* **Extracted records**:
----

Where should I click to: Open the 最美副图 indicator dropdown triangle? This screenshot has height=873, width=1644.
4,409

----

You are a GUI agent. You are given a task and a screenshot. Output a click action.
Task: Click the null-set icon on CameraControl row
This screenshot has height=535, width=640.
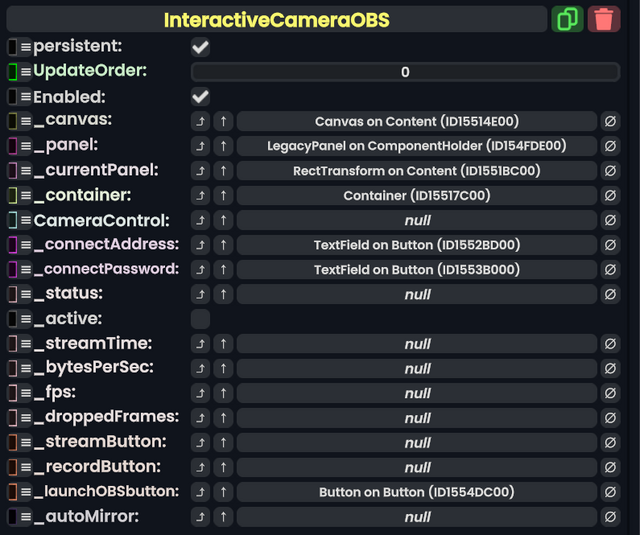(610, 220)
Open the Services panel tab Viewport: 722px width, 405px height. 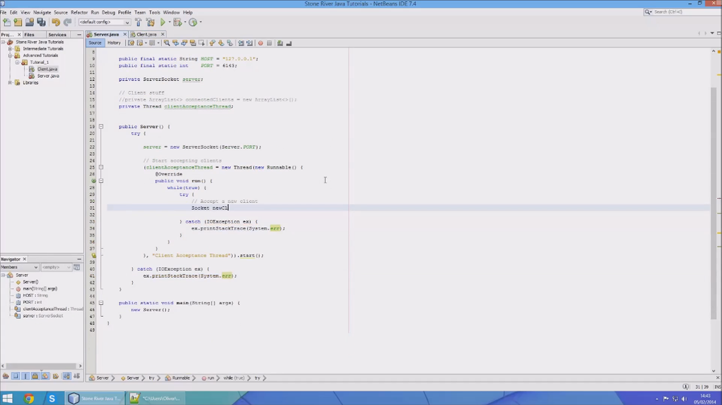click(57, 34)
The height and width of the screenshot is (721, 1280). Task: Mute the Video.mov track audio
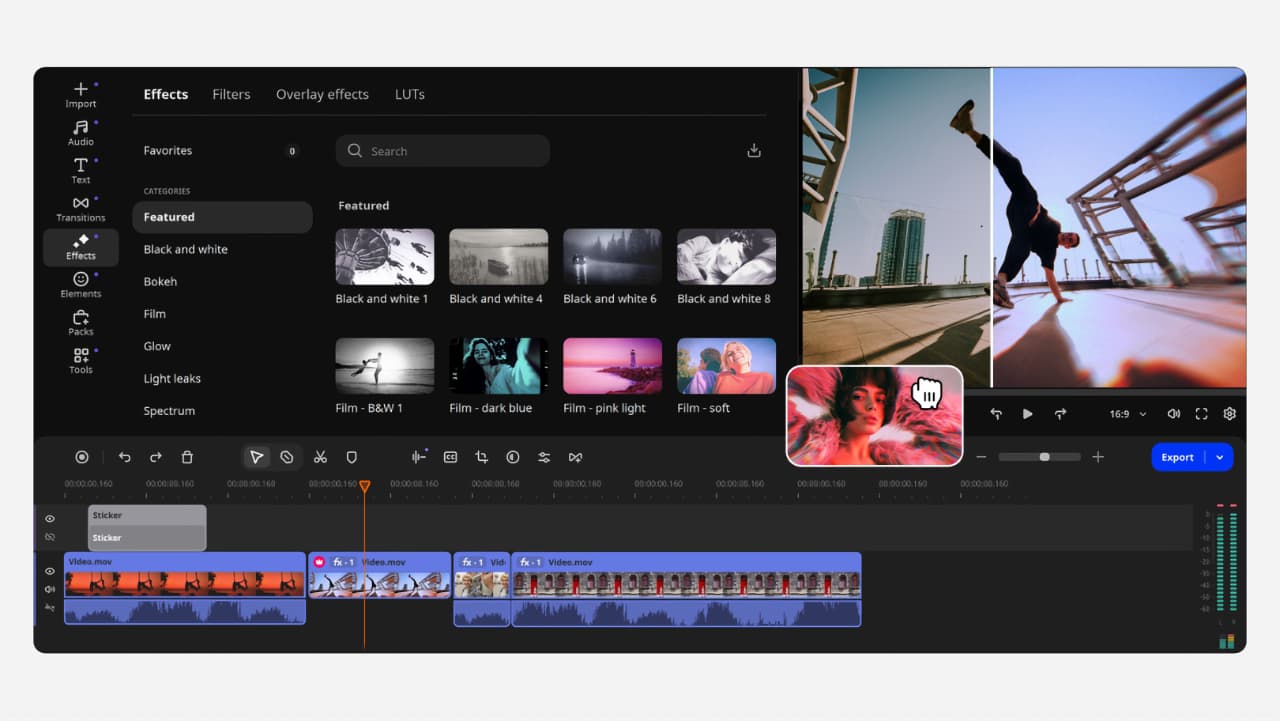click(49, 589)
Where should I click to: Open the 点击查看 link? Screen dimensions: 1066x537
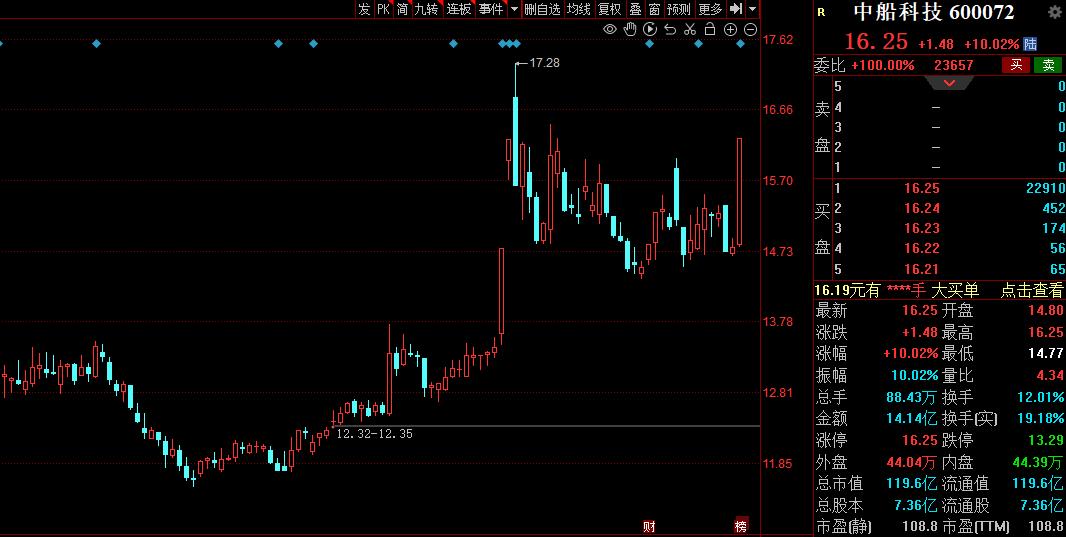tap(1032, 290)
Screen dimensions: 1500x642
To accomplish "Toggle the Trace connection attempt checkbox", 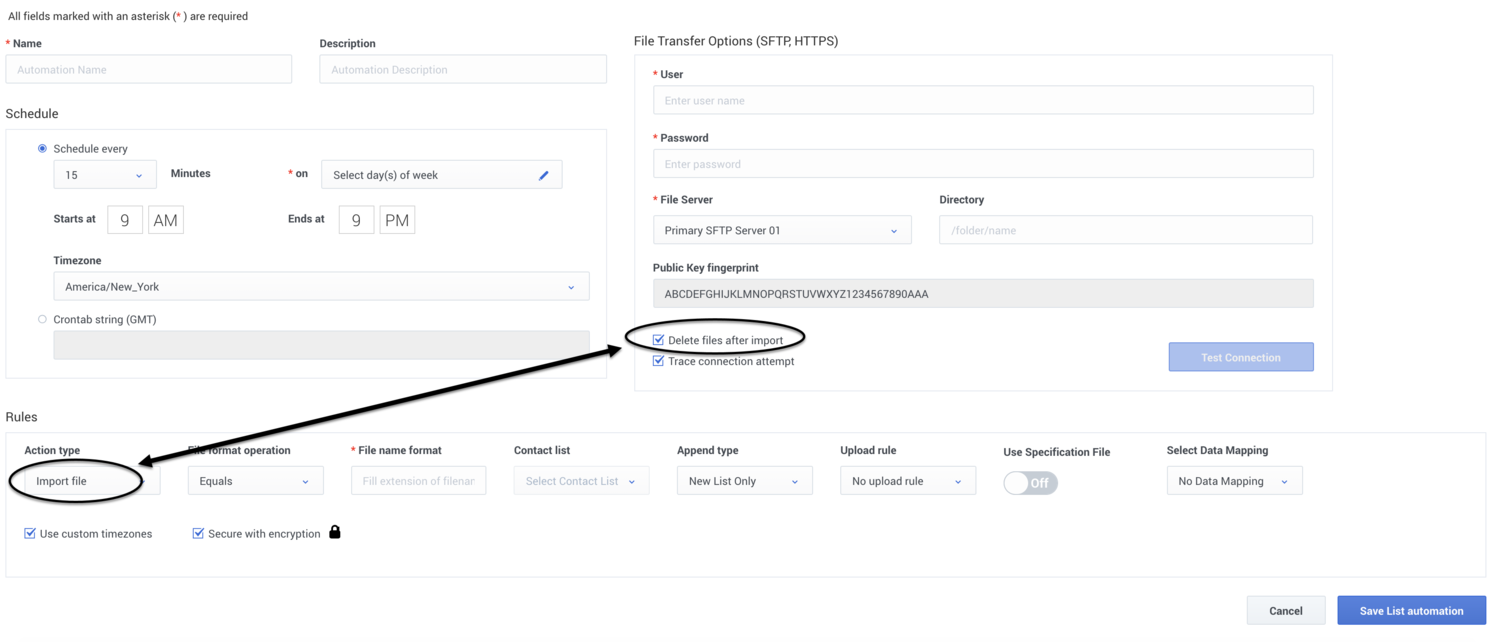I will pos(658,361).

----

* **Given problem**: Pick out every line of the items that contains the word "This". Case counts.

* **Result**:
Where should I click to: Open the 最美副图 indicator dropdown triangle? This screenshot has height=873, width=1644.
This screenshot has height=535, width=640.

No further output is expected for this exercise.